Other musicians will give you shit about playing in a cover band, but it doesn’t bother me. Bill Ward is a kickass drummer, so if someone says I play his music, great! I take it as a big compliment. I wouldn’t say Brown Sabbath is a tribute band, though, not in the sense of Zoso or Mister Crowley. We don’t dress up or duplicate a record or performance. There is a lot of us in it, sometimes whether we want it there or not. Ryan Lake was the original guitarist and he is friggin' amazing. He left to play with Alabama Thunder Pussy. Frank Jackson took over and promptly fell off a roof and compound-fractured his arm. Ryan came back one more time to play the Frank’s Hospital Stay Benefit at the Canal Club. It has been Frank ever since. We all really enjoy it, still, every time. I doubt we will ever completely stop.

It’s always great to play on a nice stage like The National, with a great PA and someone competent to run it. Always! When you play mostly low quality stages and basements with mediocre PA systems, a nice stage stands out. But in this town, music venues are held captive by outdated and idiotic ABC regulations. Everyone knows it.  You have to sell 15 slices of shitty pizza so you can drink a beer and watch a band in Richmond. I don’t understand why outside investors don’t do a little scouting before opening a big-ass, never going to pay for itself club in this town. Why were there 12 security guys at a Brown Sabbath show? How much does that cost? This town can only float a smaller venue. Why do they make them so big? For half the money, you could equip and run a great, local music venue, even with the inane regulations. I believe you could stay afloat. It takes a good deal of work, and by more than one person, but I’ve seen it done. Dreams of the lottery….

I am not a good Iggy Pop. I look like Iggy, but as Danny and Chester can tell you, my voice is awful! But the band Iggy Plop is fun and funny. The other band members don’t like the name Iggy Plop! They don’t think it’s cool! That cracks me up. I like playing music that I like with musicians I like, whether it’s my music or someone else’s. I don’t care, as long as it’s fun. I am not what you call a looker, and you wouldn’t know it from watching me on stage, but I am shy, so I do this whole music thing just to meet girls! Oh, and maybe smoke a little weed! Hang out with my friends! I am such a douche!



1 comment:

Icculus said...

Nice!

I met Dean in the early 1980s and used to see him open for phish and WSP in a band called FlipSide at the Jade Elephant and The Library!

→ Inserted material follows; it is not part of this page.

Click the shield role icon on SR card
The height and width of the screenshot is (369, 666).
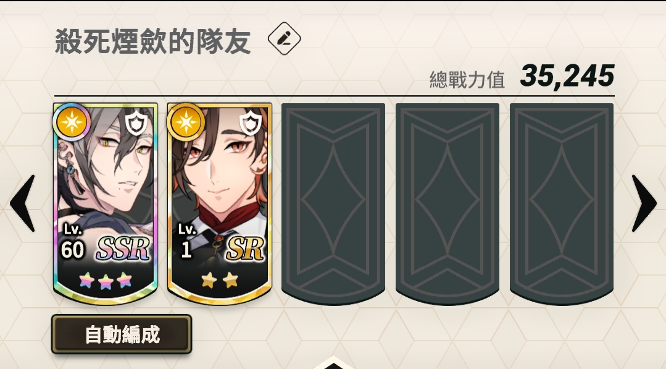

Richmond's ABC laws are archaic and onerous, designed to keep the monopolies structures protected against competition.

The dumbest laws concern the requirement is for 1-parking spaces per 4-patrons!!! So...you have to provide parking for people coming to, perhaps, consume alcohol!!!!! Seating limits are based on parking! WTF? You need one parking space for every 4 drun.....I mean patrons?

Thanks for publishing Dean's memories, there is so much I don't remember!